La circulation des personnes, fonction par excellence des frontières, a été le premier domaine révisé par quasiment l’ensemble des Etats du monde, dès que la menace du Covid-19 s’est précisée à la mi-février 2020 :
- Les premières mesures ont consisté en un contrôle de la température des voyageurs avant leur accès par les ports ou aéroports ;
- les lignes aériennes et maritimes de transport de passagers ont été, d’abord partiellement, et, ensuite quasi-totalement, mises en berne, clouant les flottes aériennes au sol et maritimes dans leurs ports d’attache et transformant ports et aéroports en espaces déserts.
- les Etats ont charterisé avions et navires pour rapatrier leurs ressortissants bloqués dans des pays étrangers ;
- les passages frontaliers terrestres ont été, pour une grande partie, fermés à la circulation des personnes ;
- les seuls trafics internationaux épargnés sont les mouvements de fret et de marchandises.
La mobilité des personnes après la pandémie
La pandémie avait conforté la mondialisation dans son action la plus critiquée – surtout par les pays du Sud- celle qui consiste à encourager au maximum la circulation des biens en restreignant au maximum la circulation des personnes, principalement du Sud vers le Nord. Le Covid-19 a cependant nivelé la question, en interdisant la circulation des personnes dans les deux sens.
S’agit-il d’un panorama provisoire qui disparaîtra dès la fin de la pandémie, ou est-ce que la notion de circulation transfrontières des personnes changera de signification et de paramètres même après la crise du Coronavirus ?
A première vue, il est fort probable que la crise pandémique actuelle ne changerait rien au régime de la circulation transfrontière des personnes. Plusieurs pays du Sud ne peuvent prétendre à l’exigence d’une réciprocité dans ce domaine. Ils sont tellement dépendants des pays du Nord qu’ils se suffisent d’un régime de compensation qui veut qu’ils reçoivent certains avantages en contrepartie d’un libre accès à leurs territoires pour les ressortissants des pays nantis. De plus, plusieurs pays du Sud dépendent du tourisme comme source de revenus et ne peuvent, donc, prendre aucune mesure de restriction face à leurs clients du Nord.
Nouvelle catégorisation des pays du Sud !
Les pays du Sud se verraient, par contre, imposer plus de restrictions, surtout durant les premiers mois de la reprise après la Coronavirus. Aux visas et autres restrictions déjà existantes et généralisées imposées aux ressortissants du Sud pour leurs voyages dans le Nord, s’ajouteraient celles concernant la santé. Des certificats et attestations de vaccination, des visites médicales, voire mêmes des analyses récentes, peuvent être ajoutées à l’arsenal des contraintes imposées par les pays du Nord à ceux qu’ils qualifient comme source de la migration.

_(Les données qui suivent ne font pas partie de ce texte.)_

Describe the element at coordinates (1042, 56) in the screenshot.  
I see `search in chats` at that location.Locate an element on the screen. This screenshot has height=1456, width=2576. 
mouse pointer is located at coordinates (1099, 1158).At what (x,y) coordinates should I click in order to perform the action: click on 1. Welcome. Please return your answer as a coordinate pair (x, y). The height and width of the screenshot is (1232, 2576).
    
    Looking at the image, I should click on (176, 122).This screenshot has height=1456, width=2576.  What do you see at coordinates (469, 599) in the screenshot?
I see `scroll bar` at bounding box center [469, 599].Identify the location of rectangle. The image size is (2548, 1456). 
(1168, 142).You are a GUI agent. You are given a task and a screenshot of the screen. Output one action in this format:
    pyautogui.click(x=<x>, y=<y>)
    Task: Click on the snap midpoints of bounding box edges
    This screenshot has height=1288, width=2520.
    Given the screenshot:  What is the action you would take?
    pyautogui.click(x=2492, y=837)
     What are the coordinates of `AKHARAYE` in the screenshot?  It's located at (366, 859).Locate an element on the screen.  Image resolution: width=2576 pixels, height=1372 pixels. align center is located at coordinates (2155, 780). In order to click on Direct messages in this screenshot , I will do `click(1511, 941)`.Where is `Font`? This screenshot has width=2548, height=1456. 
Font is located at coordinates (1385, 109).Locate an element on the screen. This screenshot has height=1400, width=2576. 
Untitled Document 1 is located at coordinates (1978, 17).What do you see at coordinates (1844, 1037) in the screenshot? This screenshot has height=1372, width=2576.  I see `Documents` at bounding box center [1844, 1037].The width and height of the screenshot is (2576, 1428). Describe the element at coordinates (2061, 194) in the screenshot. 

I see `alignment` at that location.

Les frontières ont réciproquement servi de rempart et de bouclier entre tous les Etats du monde lors de cette pandémie ; même dans les espaces ou la libre circulation semblait avoir acquis des droits inaliénables. Seront-elles ré-ouvertes à la fin de la crise et dans quelles conditions ?
Si une reprise est très probable entre Etats du Nord, il semblerait quasi utopique d’espérer un quelconque changement dans le statut de circulation transfrontière des ressortissants du Sud vers le Nord. Les conditions seront même plus sévères.
N’assisterons-nous pas, également, à une sorte de différenciation par les pays du Nord vis-à-vis des pays du Sud, en accordant plus de facilités à ceux ayant maitrisé la gestion du fléau. La pandémie nous laisserait, dans ce cas, avec un Sud du Sud constitué de pays qui n’auront pas été assez résilients pour reprendre leur fonctionnement normal au même niveau d’avant Corona. Cette catégorie subirait une double peine. Celle infligée par la pandémie et celle que lui coûtera le boycott des investisseurs et des touristes du Nord.